MATERIAL PROVIDED:
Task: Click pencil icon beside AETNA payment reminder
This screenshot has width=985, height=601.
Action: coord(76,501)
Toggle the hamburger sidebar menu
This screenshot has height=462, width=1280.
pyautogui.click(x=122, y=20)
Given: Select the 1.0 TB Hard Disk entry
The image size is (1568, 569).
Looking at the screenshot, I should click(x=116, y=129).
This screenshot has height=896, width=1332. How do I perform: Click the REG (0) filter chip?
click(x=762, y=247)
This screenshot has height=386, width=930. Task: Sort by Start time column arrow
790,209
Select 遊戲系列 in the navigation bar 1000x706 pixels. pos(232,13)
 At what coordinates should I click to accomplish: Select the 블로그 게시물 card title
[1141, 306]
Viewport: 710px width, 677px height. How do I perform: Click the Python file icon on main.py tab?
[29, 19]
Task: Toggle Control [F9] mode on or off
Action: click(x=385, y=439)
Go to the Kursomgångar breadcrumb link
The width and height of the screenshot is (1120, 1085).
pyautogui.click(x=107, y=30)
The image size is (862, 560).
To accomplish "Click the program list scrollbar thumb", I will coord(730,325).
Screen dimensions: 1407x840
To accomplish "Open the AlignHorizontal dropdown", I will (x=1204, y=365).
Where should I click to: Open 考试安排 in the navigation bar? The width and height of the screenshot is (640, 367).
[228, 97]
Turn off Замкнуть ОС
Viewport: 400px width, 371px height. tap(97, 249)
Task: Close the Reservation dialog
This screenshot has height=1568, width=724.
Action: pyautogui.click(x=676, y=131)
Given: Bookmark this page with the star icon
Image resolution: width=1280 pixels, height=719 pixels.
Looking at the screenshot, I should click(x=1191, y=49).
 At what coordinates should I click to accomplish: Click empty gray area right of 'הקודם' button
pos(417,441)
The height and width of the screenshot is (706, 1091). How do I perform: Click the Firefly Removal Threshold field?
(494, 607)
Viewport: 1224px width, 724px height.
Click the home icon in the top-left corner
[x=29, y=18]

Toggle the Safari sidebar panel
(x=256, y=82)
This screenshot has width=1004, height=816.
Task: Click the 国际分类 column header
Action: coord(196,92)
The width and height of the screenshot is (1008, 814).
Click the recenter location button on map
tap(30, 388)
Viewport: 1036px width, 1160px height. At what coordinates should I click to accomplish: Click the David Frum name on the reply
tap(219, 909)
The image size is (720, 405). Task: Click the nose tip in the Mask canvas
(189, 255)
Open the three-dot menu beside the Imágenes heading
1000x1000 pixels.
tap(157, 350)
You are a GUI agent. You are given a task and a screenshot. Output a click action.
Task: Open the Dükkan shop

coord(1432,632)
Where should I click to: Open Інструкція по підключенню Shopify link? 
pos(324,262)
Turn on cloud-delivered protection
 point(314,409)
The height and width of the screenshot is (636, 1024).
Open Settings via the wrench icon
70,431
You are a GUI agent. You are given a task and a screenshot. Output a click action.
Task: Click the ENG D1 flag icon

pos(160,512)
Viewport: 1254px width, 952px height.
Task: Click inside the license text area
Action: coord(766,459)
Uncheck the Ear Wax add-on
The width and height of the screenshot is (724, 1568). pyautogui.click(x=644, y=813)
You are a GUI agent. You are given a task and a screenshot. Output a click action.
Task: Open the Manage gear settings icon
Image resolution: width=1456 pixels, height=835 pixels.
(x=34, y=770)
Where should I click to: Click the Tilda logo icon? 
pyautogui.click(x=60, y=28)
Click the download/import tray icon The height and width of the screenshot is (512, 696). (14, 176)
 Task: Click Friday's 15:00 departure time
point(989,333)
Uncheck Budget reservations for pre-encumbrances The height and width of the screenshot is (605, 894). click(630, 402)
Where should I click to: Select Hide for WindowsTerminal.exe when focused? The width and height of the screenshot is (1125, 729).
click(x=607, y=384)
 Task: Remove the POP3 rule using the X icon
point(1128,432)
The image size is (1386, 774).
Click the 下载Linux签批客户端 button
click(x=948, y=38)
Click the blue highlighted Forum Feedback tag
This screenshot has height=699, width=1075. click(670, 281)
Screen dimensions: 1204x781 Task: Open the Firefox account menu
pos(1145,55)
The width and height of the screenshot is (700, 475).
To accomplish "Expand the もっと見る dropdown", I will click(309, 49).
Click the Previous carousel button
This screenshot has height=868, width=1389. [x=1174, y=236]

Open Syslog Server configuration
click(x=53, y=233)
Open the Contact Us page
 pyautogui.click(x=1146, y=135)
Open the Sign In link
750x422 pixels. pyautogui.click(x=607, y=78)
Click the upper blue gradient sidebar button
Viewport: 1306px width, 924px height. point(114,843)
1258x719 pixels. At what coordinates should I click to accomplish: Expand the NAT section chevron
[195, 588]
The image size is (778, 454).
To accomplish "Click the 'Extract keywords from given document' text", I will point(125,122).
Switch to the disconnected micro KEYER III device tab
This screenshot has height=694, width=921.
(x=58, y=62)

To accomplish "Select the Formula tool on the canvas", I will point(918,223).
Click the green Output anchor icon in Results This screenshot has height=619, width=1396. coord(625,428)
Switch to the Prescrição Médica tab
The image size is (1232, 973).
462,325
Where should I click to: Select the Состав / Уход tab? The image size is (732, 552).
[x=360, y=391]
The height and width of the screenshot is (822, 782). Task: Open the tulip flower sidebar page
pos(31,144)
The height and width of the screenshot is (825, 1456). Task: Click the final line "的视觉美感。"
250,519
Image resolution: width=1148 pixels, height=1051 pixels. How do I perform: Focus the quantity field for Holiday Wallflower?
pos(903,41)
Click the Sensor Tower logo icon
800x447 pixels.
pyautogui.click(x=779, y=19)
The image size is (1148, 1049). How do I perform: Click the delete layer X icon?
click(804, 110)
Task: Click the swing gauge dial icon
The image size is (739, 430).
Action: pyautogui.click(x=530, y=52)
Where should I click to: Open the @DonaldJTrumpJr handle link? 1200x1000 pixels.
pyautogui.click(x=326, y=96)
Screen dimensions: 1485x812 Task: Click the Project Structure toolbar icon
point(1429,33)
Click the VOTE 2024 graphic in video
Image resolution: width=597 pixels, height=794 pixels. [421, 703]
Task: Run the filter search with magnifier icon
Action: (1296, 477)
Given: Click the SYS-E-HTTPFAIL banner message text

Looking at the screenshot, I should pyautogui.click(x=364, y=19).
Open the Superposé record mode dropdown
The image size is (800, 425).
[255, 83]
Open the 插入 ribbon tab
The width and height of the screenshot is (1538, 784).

WORK REQUEST:
The response should consist of every record above, reproduced exactly.

EXPECTED ANSWER:
Task: Click pencil icon beside AETNA payment reminder
This screenshot has width=985, height=601.
Action: coord(76,501)
Toggle the hamburger sidebar menu
This screenshot has height=462, width=1280.
pyautogui.click(x=122, y=20)
Given: Select the 1.0 TB Hard Disk entry
The image size is (1568, 569).
Looking at the screenshot, I should click(x=116, y=129).
This screenshot has height=896, width=1332. How do I perform: Click the REG (0) filter chip?
click(x=762, y=247)
This screenshot has height=386, width=930. Task: Sort by Start time column arrow
790,209
Select 遊戲系列 in the navigation bar 1000x706 pixels. pos(232,13)
 At what coordinates should I click to accomplish: Select the 블로그 게시물 card title
[1141, 306]
Viewport: 710px width, 677px height. How do I perform: Click the Python file icon on main.py tab?
[29, 19]
Task: Toggle Control [F9] mode on or off
Action: click(x=385, y=439)
Go to the Kursomgångar breadcrumb link
The width and height of the screenshot is (1120, 1085).
pyautogui.click(x=107, y=30)
The image size is (862, 560).
To accomplish "Click the program list scrollbar thumb", I will coord(730,325).
Screen dimensions: 1407x840
To accomplish "Open the AlignHorizontal dropdown", I will (x=1204, y=365).
Where should I click to: Open 考试安排 in the navigation bar? The width and height of the screenshot is (640, 367).
[228, 97]
Turn off Замкнуть ОС
Viewport: 400px width, 371px height. tap(97, 249)
Task: Close the Reservation dialog
This screenshot has height=1568, width=724.
Action: pyautogui.click(x=676, y=131)
Given: Bookmark this page with the star icon
Image resolution: width=1280 pixels, height=719 pixels.
Looking at the screenshot, I should click(x=1191, y=49).
 At what coordinates should I click to accomplish: Click empty gray area right of 'הקודם' button
pos(417,441)
The height and width of the screenshot is (706, 1091). How do I perform: Click the Firefly Removal Threshold field?
(494, 607)
Viewport: 1224px width, 724px height.
Click the home icon in the top-left corner
[x=29, y=18]

Toggle the Safari sidebar panel
(x=256, y=82)
This screenshot has width=1004, height=816.
Task: Click the 国际分类 column header
Action: coord(196,92)
The width and height of the screenshot is (1008, 814).
Click the recenter location button on map
tap(30, 388)
Viewport: 1036px width, 1160px height. At what coordinates should I click to accomplish: Click the David Frum name on the reply
tap(219, 909)
The image size is (720, 405). Task: Click the nose tip in the Mask canvas
(189, 255)
Open the three-dot menu beside the Imágenes heading
1000x1000 pixels.
tap(157, 350)
You are a GUI agent. You are given a task and a screenshot. Output a click action.
Task: Open the Dükkan shop

coord(1432,632)
Where should I click to: Open Інструкція по підключенню Shopify link? 
pos(324,262)
Turn on cloud-delivered protection
 point(314,409)
The height and width of the screenshot is (636, 1024).
Open Settings via the wrench icon
70,431
You are a GUI agent. You are given a task and a screenshot. Output a click action.
Task: Click the ENG D1 flag icon

pos(160,512)
Viewport: 1254px width, 952px height.
Task: Click inside the license text area
Action: coord(766,459)
Uncheck the Ear Wax add-on
The width and height of the screenshot is (724, 1568). pyautogui.click(x=644, y=813)
You are a GUI agent. You are given a task and a screenshot. Output a click action.
Task: Open the Manage gear settings icon
Image resolution: width=1456 pixels, height=835 pixels.
(x=34, y=770)
Where should I click to: Click the Tilda logo icon? 
pyautogui.click(x=60, y=28)
Click the download/import tray icon The height and width of the screenshot is (512, 696). (14, 176)
 Task: Click Friday's 15:00 departure time
point(989,333)
Uncheck Budget reservations for pre-encumbrances The height and width of the screenshot is (605, 894). click(630, 402)
Where should I click to: Select Hide for WindowsTerminal.exe when focused? The width and height of the screenshot is (1125, 729).
click(x=607, y=384)
 Task: Remove the POP3 rule using the X icon
point(1128,432)
The image size is (1386, 774).
Click the 下载Linux签批客户端 button
click(x=948, y=38)
Click the blue highlighted Forum Feedback tag
This screenshot has height=699, width=1075. click(670, 281)
Screen dimensions: 1204x781 Task: Open the Firefox account menu
pos(1145,55)
The width and height of the screenshot is (700, 475).
To accomplish "Expand the もっと見る dropdown", I will click(309, 49).
Click the Previous carousel button
This screenshot has height=868, width=1389. [x=1174, y=236]

Open Syslog Server configuration
click(x=53, y=233)
Open the Contact Us page
 pyautogui.click(x=1146, y=135)
Open the Sign In link
750x422 pixels. pyautogui.click(x=607, y=78)
Click the upper blue gradient sidebar button
Viewport: 1306px width, 924px height. point(114,843)
1258x719 pixels. At what coordinates should I click to accomplish: Expand the NAT section chevron
[195, 588]
The image size is (778, 454).
To accomplish "Click the 'Extract keywords from given document' text", I will point(125,122).
Switch to the disconnected micro KEYER III device tab
This screenshot has height=694, width=921.
(x=58, y=62)

To accomplish "Select the Formula tool on the canvas", I will point(918,223).
Click the green Output anchor icon in Results This screenshot has height=619, width=1396. coord(625,428)
Switch to the Prescrição Médica tab
The image size is (1232, 973).
462,325
Where should I click to: Select the Состав / Уход tab? The image size is (732, 552).
[x=360, y=391]
The height and width of the screenshot is (822, 782). Task: Open the tulip flower sidebar page
pos(31,144)
The height and width of the screenshot is (825, 1456). Task: Click the final line "的视觉美感。"
250,519
Image resolution: width=1148 pixels, height=1051 pixels. How do I perform: Focus the quantity field for Holiday Wallflower?
pos(903,41)
Click the Sensor Tower logo icon
800x447 pixels.
pyautogui.click(x=779, y=19)
The image size is (1148, 1049). How do I perform: Click the delete layer X icon?
click(804, 110)
Task: Click the swing gauge dial icon
The image size is (739, 430).
Action: pyautogui.click(x=530, y=52)
Where should I click to: Open the @DonaldJTrumpJr handle link? 1200x1000 pixels.
pyautogui.click(x=326, y=96)
Screen dimensions: 1485x812 Task: Click the Project Structure toolbar icon
point(1429,33)
Click the VOTE 2024 graphic in video
Image resolution: width=597 pixels, height=794 pixels. [421, 703]
Task: Run the filter search with magnifier icon
Action: (1296, 477)
Given: Click the SYS-E-HTTPFAIL banner message text

Looking at the screenshot, I should pyautogui.click(x=364, y=19).
Open the Superposé record mode dropdown
The image size is (800, 425).
[255, 83]
Open the 插入 ribbon tab
The width and height of the screenshot is (1538, 784).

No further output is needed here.